Write script to split data by class into train/test/val sets.

In [None]:
%%writefile preprocessing.py

import os
import json
import logging
import shutil
logging.getLogger().setLevel(logging.INFO)
logging.getLogger().info("Starting preprocessing script")
"""
The dataset is distributed in the following way. The source directory contains all the images in individual class folders. 
We need to split the data into train, test and validation sets. In each of the train, test and validation sets, we need to have the same distribution of classes.

"""


def main():
    data_src = '/opt/ml/processing/input'
    data_dest = '/opt/ml/processing/output'
    
    list_classes = os.listdir(data_src)
    list_classes.sort()
    logging.info(f"Classes found: {list_classes}")
    for class_name in list_classes:
        os.makedirs(os.path.join(data_dest, 'train', class_name), exist_ok=True)
        os.makedirs(os.path.join(data_dest, 'test', class_name), exist_ok=True)
        os.makedirs(os.path.join(data_dest, 'val', class_name), exist_ok=True)
        
    # Split the data into train, test and validation sets
    for class_name in list_classes:
        list_images = os.listdir(os.path.join(data_src, class_name))
        list_images.sort()
        train_images = list_images[:int(len(list_images)*0.7)]
        test_images = list_images[int(len(list_images)*0.7):int(len(list_images)*0.9)]
        val_images = list_images[int(len(list_images)*0.9):]
        for image in train_images:
            # copy the image to the train folder
            shutil.copy(os.path.join(data_src, class_name, image), os.path.join(data_dest, 'train', class_name, image))
        for image in test_images:
            shutil.copy(os.path.join(data_src, class_name, image), os.path.join(data_dest, 'test', class_name, image))
        for image in val_images:
            shutil.copy(os.path.join(data_src, class_name, image), os.path.join(data_dest, 'val', class_name, image))
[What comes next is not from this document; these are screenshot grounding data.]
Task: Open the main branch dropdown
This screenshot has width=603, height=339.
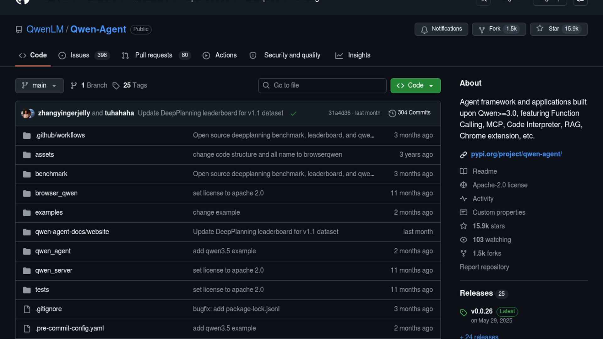Action: (x=39, y=86)
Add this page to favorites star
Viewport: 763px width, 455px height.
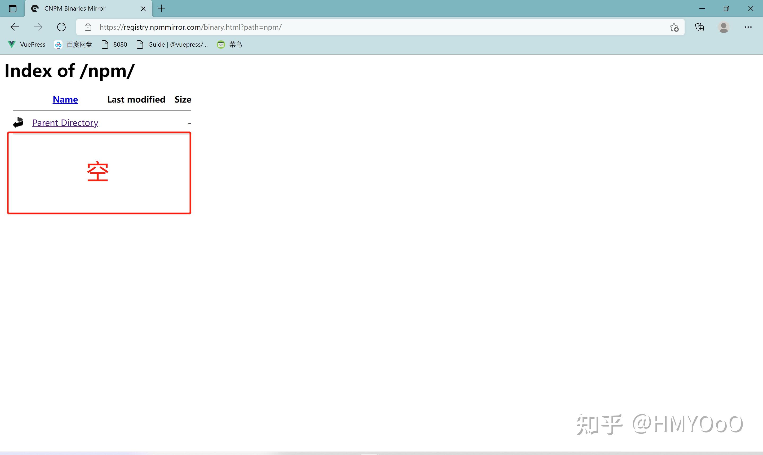pyautogui.click(x=674, y=27)
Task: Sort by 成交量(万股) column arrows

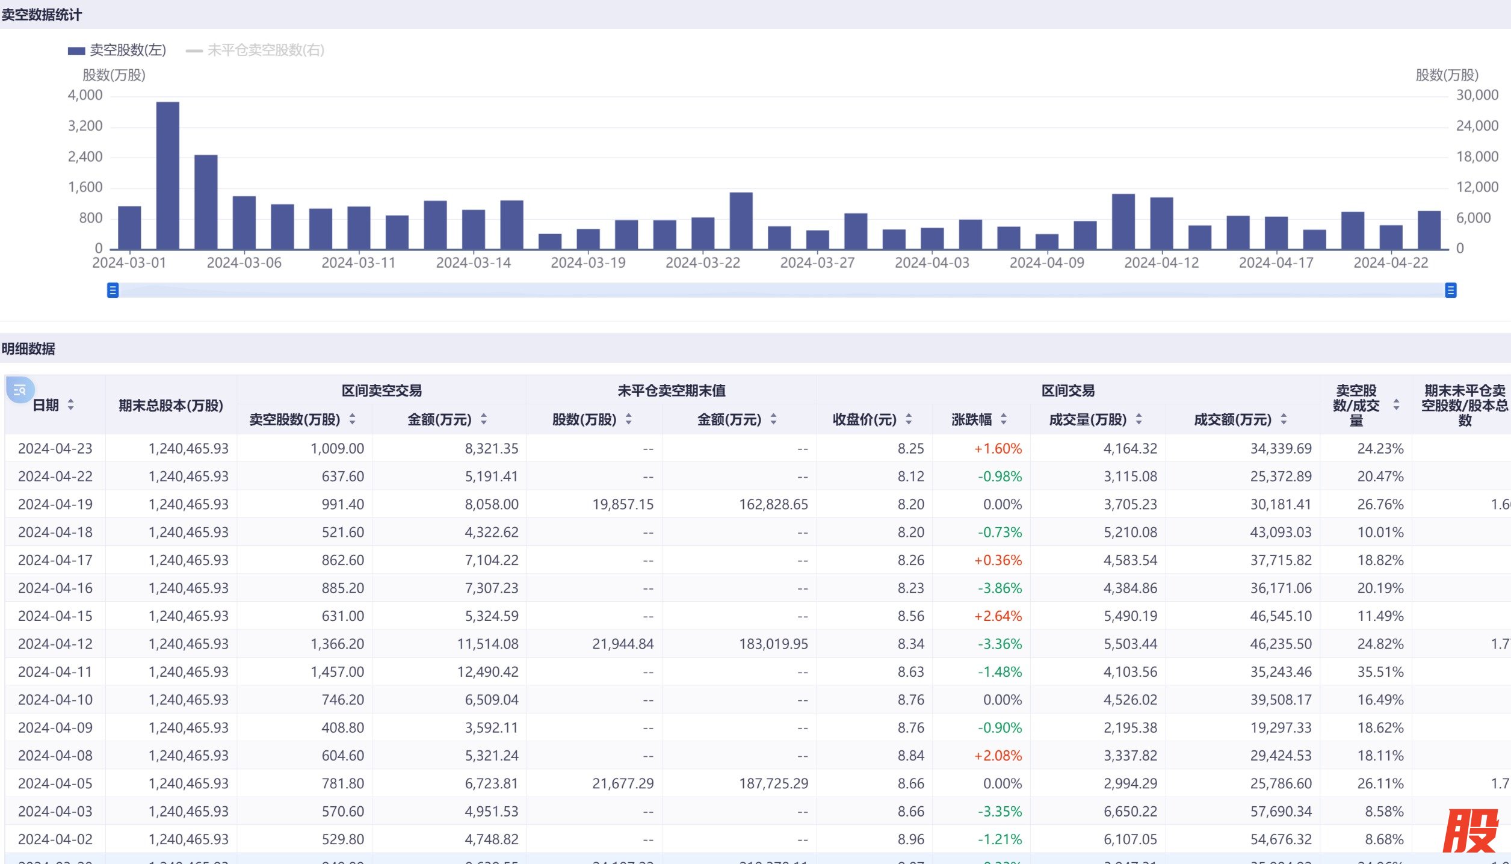Action: pyautogui.click(x=1139, y=419)
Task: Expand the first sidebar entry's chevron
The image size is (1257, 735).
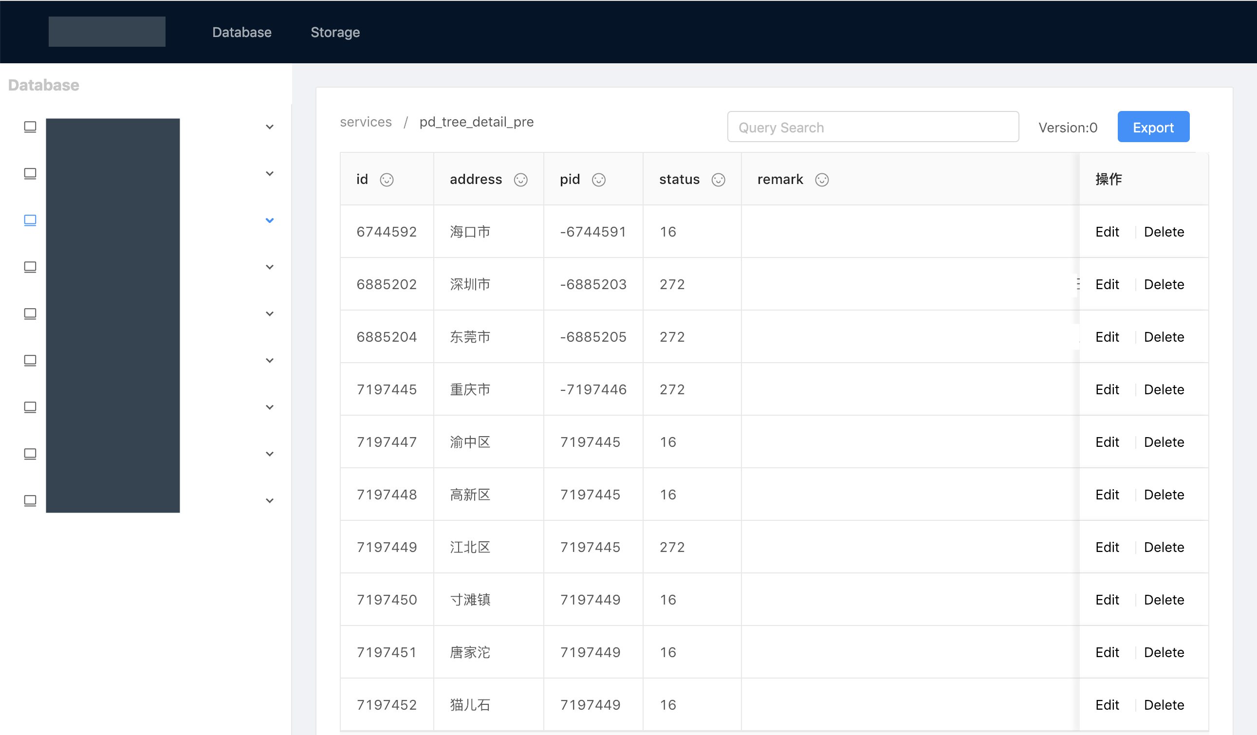Action: 270,127
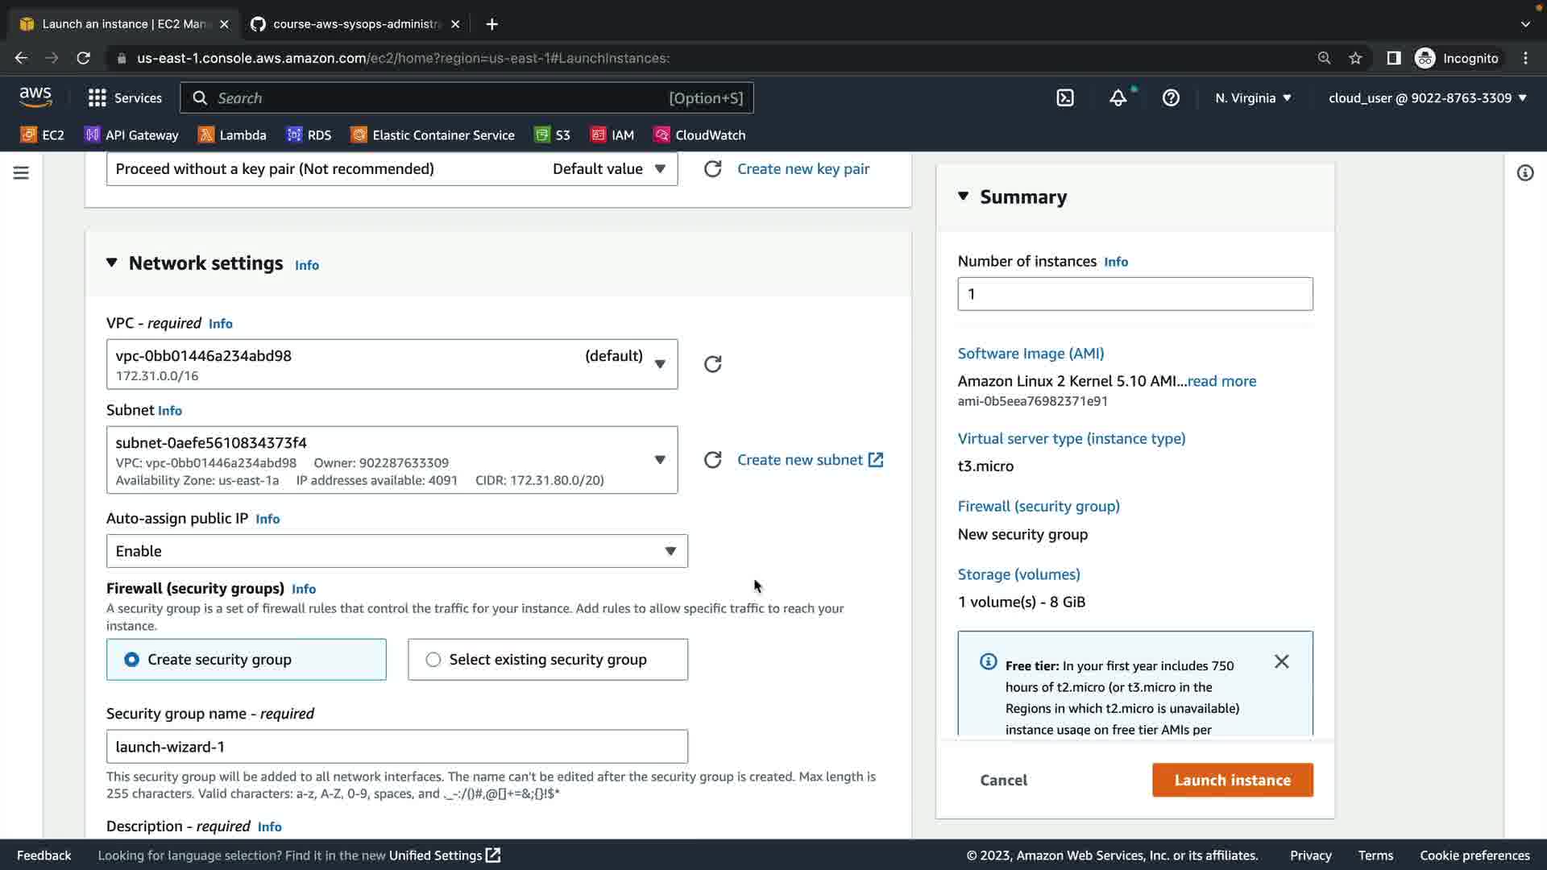Open the S3 shortcut in favorites bar
Image resolution: width=1547 pixels, height=870 pixels.
coord(553,135)
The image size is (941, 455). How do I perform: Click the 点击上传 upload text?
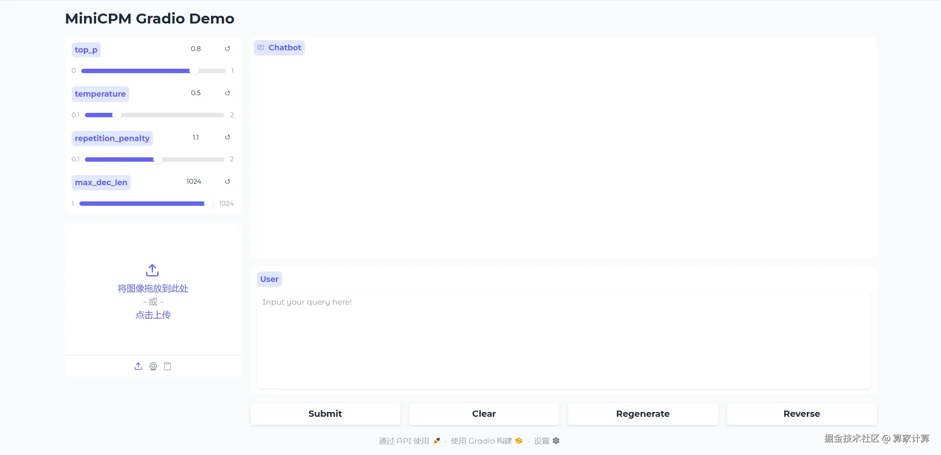coord(153,315)
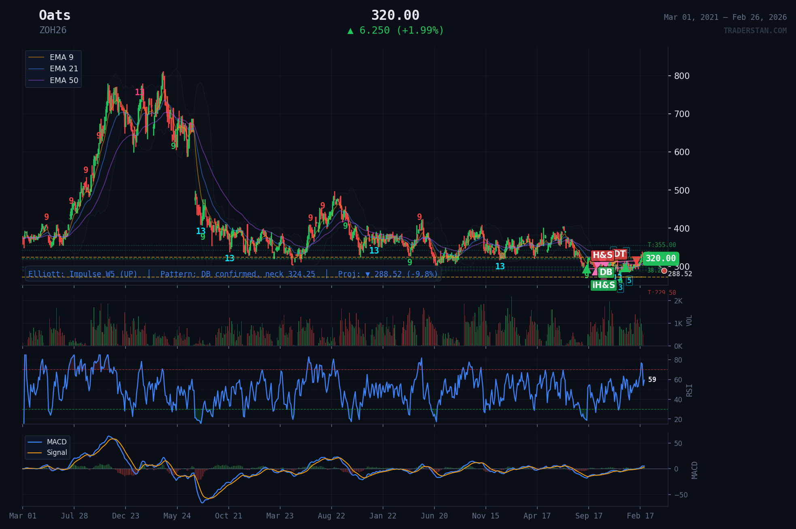Click the green DB pattern label
The image size is (796, 529).
click(x=606, y=272)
if __name__ == "__main__":
    main()


## Step 4: Create Script Processor

Configure SageMaker processor with container image and instance type.

In [None]:
# Use SageMaker Python container
from sagemaker.processing import ProcessingInput, ProcessingOutput, ScriptProcessor
from sagemaker import get_execution_role
import sagemaker

region='us-east-1'
image_uri = f'683313688378.dkr.ecr.{region}.amazonaws.com/sagemaker-scikit-learn:1.2-1-cpu-py3'

print(image_uri)
script_processor = ScriptProcessor(
    command=['python3'],
    image_uri=image_uri,
    role=execution_role,
    instance_type='ml.m5.xlarge',
    instance_count=1,
)

print(f"Using image: {image_uri}")

## Step 5: Run Processing Job

Execute data splitting with custom split ratios.

In [None]:
import time

# Generate unique job name
job_name = f'data-splitting-{int(time.time())}'

script_processor.run(
    code='preprocessing.py',
    job_name=job_name,
    inputs=[
        ProcessingInput(
            source=input_s3_uri, 
            destination='/opt/ml/processing/input'
        )
    ],
    outputs=[
        ProcessingOutput(
            source='/opt/ml/processing/output/train', 
            destination=output_s3_uri + '/train'
        ),
        ProcessingOutput(
            source='/opt/ml/processing/output/test', 
            destination=output_s3_uri + '/test'
        ),
        ProcessingOutput(
            source='/opt/ml/processing/output/val', 
            destination=output_s3_uri + '/val'
        )
    ],
    arguments=['--train-split', '0.7', '--test-split', '0.15', '--val-split', '0.15']
)

print(f"Processing job {job_name} completed")

## Step 6: Verify Output

Check processed data in S3.

In [None]:
import boto3

s3 = boto3.client('s3')

# List output folders
for split in ['train', 'test', 'val']:
    response = s3.list_objects_v2(
        Bucket=input_bucket_name,
        Prefix=f'{output_dataset_name}/{split}/',
        MaxKeys=10
    )
    count = response.get('KeyCount', 0)
    print(f"{split}: {count} objects")

## Next Steps

Data is now split and ready for training. Use the processed data paths in the EC2 training notebook.